Segment Start: Selected passage

(Stillwater, Okla.) – The way Sheriff’s Investigator Rockford Brown sees it, “Rudy is the hero of this story.”
Rudy, the K9 officer with the long tongue, took down and bit a fleeing suspect, according to Brown’s affidavit.
It all began last week when off-duty Perkins Police Officer George Hannon told Brown that a man wanted by authorities was walking in the area of the Stillwater Mill, the affidavit said.
When the investigator contacted him, “I told the suspect I believed him to be Christopher Taylor and he had a warrant. Taylor told me he was not that person,” Brown wrote in his affidavit.
After the suspect became agitated, “I then grabbed Taylor by his shirt collar and pushed him against my Tahoe, and while doing so, I told Taylor I had a K9 in the vehicle and he would be bit by him if he attempted to run from me,” Brown wrote in his affidavit.
During an ensuing struggle, “I told him to put his hands behind his back twice, and Taylor continued to resist,” Brown wrote in the affidavit.

Segment End: Selected passage

Task description:
Shorten the paragraph in the article about the K9 officer Rudy that begins "After the suspect became agitated," keeping its main facts.

Segment Start: Given information

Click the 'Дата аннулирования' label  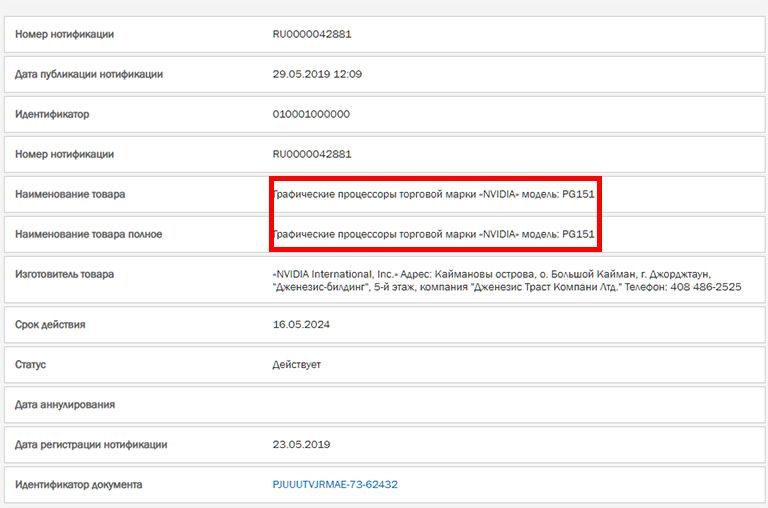point(65,405)
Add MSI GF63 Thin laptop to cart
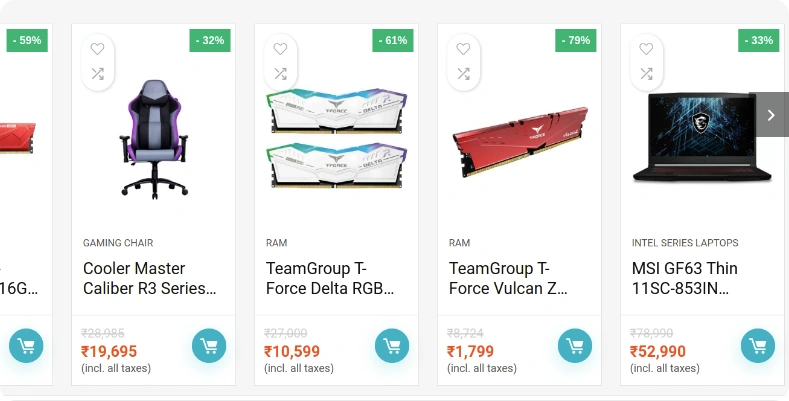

Segment End: Given information

Exercise result:
When the suspect became agitated, Brown grabbed Taylor by the shirt collar and pushed him against the Tahoe. He warned Taylor that a K9 was in the vehicle and would bite him if he tried to run.